Sorry this is so long:
Matt Hearn
Regular Advisor

Re: Strange DNS issue

named.conf is attached to my previous reply, if that's not obvious. Thanks!
Bill Hassell
Honored Contributor

Re: Strange DNS issue

In all of this, you are assuming that the old DNS server data identical to the new servers. My guess would be that it was not 100% ported. Most likely, the new DNS servers are not configured the same way for reverse lookups, and may in fact, not even know their own name. Use nslookup on HP-UX to query specific nameservers. Not many people know this but you can bypass all the nameservers in resolv.conf by placing a specific nameserver on the command line:

nslookup some_host mydns_server
or
nslookup snoopy 12.34.56.78

where 12.34.56.78 is an old or a new DNS server. Then see what IP snoopy has and now ask for a reverse lookup:

nslookup 87.65.43.21 12.34.56.78

And by the way, did you see an error message in the first of nslookup, something about:

*** Can't find address for server: ...

That's a dead giveaway that the DNS maintainer forgot it's own name. DNS is a VERY serious part of network security and the greatest care should be made to resolve every issue. nslookup is trying to tell you that the DNS server isn't 100% loaded with the required data. You can get around this issue by putting a dummy entry into /etc/hosts for the missing DNS server names:

12.34.56.78 dumbdns1
12.34.56.77 dumbdns2
etc

and if this helps, then you can safely assume that there are many other missing records (until proven otherwise). Ignore comments like "they should be the same"


Bill Hassell, sysadmin
Matt Hearn
Regular Advisor

Re: Strange DNS issue

Bill, you appear to have hit on something:

bassvsndcdns1# nslookup
Default Server: bassvsndcdns1.basell.com
Address: 10.90.0.47

> nslookup 10.90.0.47
Server: [10.90.0.47]
Address: 10.90.0.47

*** 10.90.0.47 can't find nslookup: Non-existent host/domain

Unfortunately this doesn't help explain why when the OLD servers are turned off, the systems have issues. Our HP-UX boxes are already pointed to bassvsndcdns1 and bassvsndcdns2 for name resolution, and have no entries to wpdns1 and wpdns2 (the old servers) in resolv.conf.

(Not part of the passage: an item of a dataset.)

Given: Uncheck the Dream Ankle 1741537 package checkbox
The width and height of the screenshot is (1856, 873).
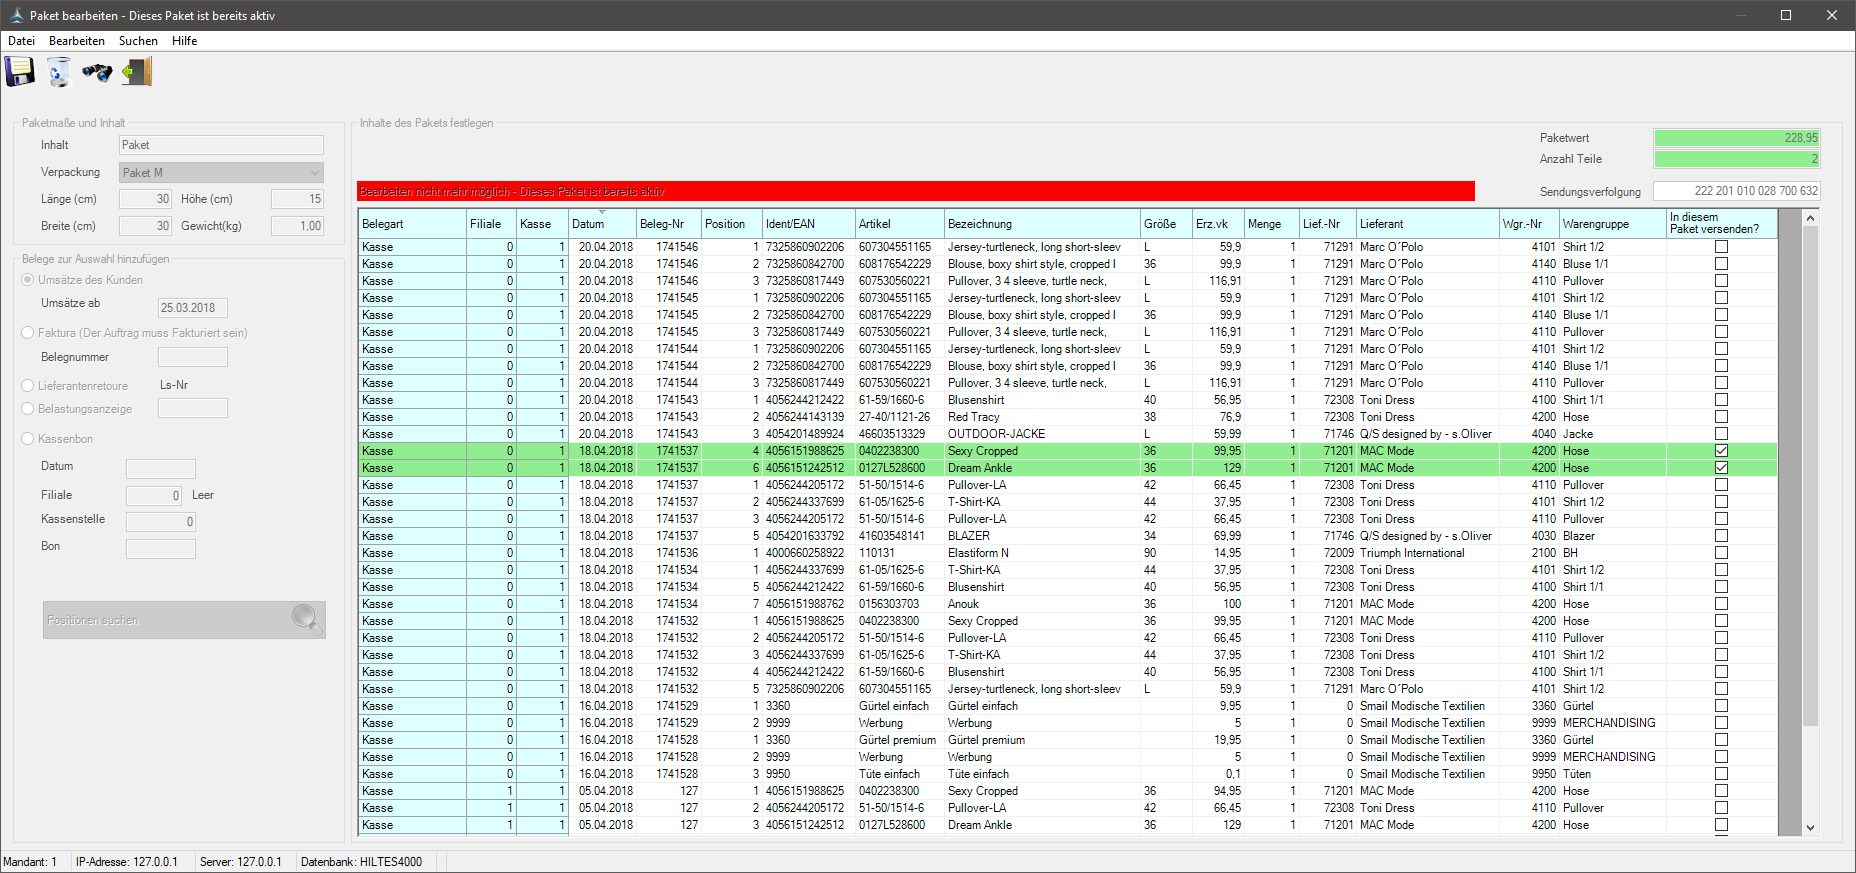Looking at the screenshot, I should (1721, 468).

Still, I'm going to have a chat with the DNS people and try and establish whatever they did that's clearly screwed up.

Thanks!
Patrick Wallek
Honored Contributor

Re: Strange DNS issue

You didn't do correctly in your last response.

You did

# nslookup
Which took you to the nslookup prompt (>). You then did:

> nslookup 10.90.0.47
Server: [10.90.0.47]
Address: 10.90.0.47

At the > prompt you can just type a name or IP address. In this case you got an error because it was thinking nslookup was a name.

At the # prompt you need to do something like:

# nslookup 10.90.0.47 10.90.0.47

That it will attempt to lookup the name for 10.90.0.47 from the DNS server 10.90.0.47.
Matt Hearn
Regular Advisor

Re: Strange DNS issue

::sigh:: I've been catching myself doing that all day. It's been a long week, and it's only Monday!

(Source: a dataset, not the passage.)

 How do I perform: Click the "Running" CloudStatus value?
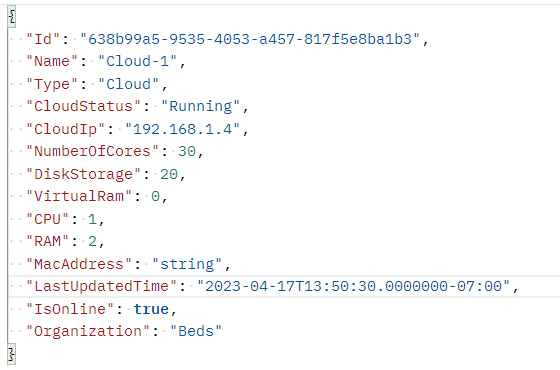tap(200, 106)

Anyway, if I operate nslookup in a non-idiotic way, the server does know its own name and IP. So that's not the problem after all.
Todd Whitcher
Esteemed Contributor

Re: Strange DNS issue

Hi Matt,

I think everyone is on the right track, there appears to be some mis-configuration on the "NEW" nameservers that are replacing the "OLD" nameservers. Since telnet is doing reverse lookups I would suspect the in-addr.arpa (PTR) records are the problem. Telnet does a reverse lookup when a connection is being established to verify the remote client, the timeout for this is ~60 seconds.

What I would suggest is to use dig to check the "NEW" nameservers for some of your clients IP's that experienced the hangs.


dig @new_name_server ip_addr -x PTR

example:


dig @www.atl.hp.com -x 15.17.186.112 PTR

; <<>> DiG named 9.2.0 <<>> @www.atl.hp.com -x 15.17.186.112 PTR
;; global options: printcmd
;; Got answer:
;; ->>HEADER<<- opcode: QUERY, status: NOERROR, id: 40803
;; flags: qr rd ra; QUERY: 1, ANSWER: 1, AUTHORITY: 4, ADDITIONAL: 4

;; QUESTION SECTION:
;112.186.17.15.in-addr.arpa. IN PTR

;; ANSWER SECTION:
112.186.17.15.in-addr.arpa. 7156 IN PTR gator.atl.hp.com.

;; AUTHORITY SECTION:
186.17.15.in-addr.arpa. 7156 IN NS pal-delegate.hp.com.
186.17.15.in-addr.arpa. 7156 IN NS nideast.americas.hp.net.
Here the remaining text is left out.